I don’t think we should ignore statistically based metrics. I don’t think we should ignore citation counts. I do think that being highly cited (whether or not Thompson Reuters invite you into their club) is usually a great thing, helping both authors and researchers that need to access relevant literature. However we’re missing out on the subjective. And the subjective has value. Even worse, if we’re counting citations and making a judgement on them, we assume that they’re quite an objective thing: which is a total fallacy. Why one paper receives citations and another one doesn’t could be for any reason, right through to being friends with somebody, to typeface, to an artefact of the indexing process, or simply because of the keywords chosen to describe the paper.

I had a really great lecture from Wolfgang Emmerich, although the lecture was really about agile software development methods used at Wolfgang’s company Zuehlke, we tested out the wisdom of the crowd. Wolfgang had each of us guess the weight of a motocycle. We revealed our first guesses, discussed, then re-guessed. We took the mean of the second guesses, and the ‘crowd’ (only about 10 of us) was within 5% of the correct weight.
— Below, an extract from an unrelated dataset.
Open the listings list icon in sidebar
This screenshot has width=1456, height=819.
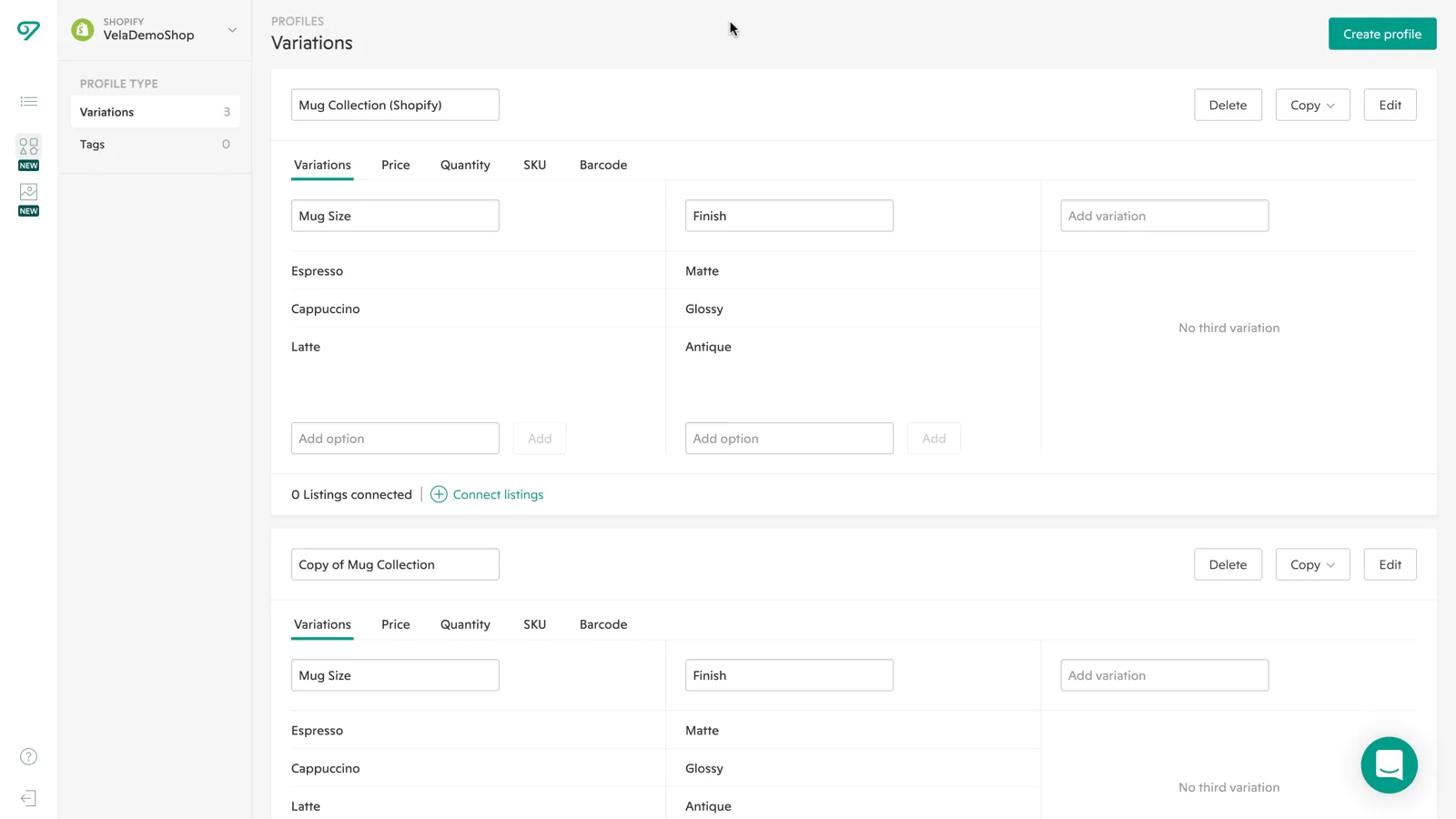tap(28, 101)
Pretty impressive I thought.

So… I postulate that the wisdom of the crowd, combined with an open annotation system, could be a massively important tool for adding extra value to things like, for example, citations. On an exploratory punt at working with Mendeley to further explore this through my summer project I was pointed toward hypothes.is by William Gunn (head of Academic Outreach at Mendeley). Hypothes.is are developing an open annotation system, relying on crowd-sourced and reputation based data… to annotate everything…… After watching this short video (below) I had one of those terrible yet affirming moments. The thought running through my head was “Again?!?! Again!!!? Why does every idea I have, seem to have already been had by somebody infinitely more able to deliver on it than myself.” I had had this idea before, but kind of wrote it off as being ‘too big’, eventually sanitising it down so much that I was just thinking about annotating citations. As it is, the ambition embodied by the project I think potentially has the power to transform the web. It’s also a reminder to me to ignore those authority figures that suggest that maybe the area of interest is ‘too big’ or ‘too political’ or ‘just the way things are’ – sometimes you’ve got to throw caution to the wind, just like Mario Capecchi did.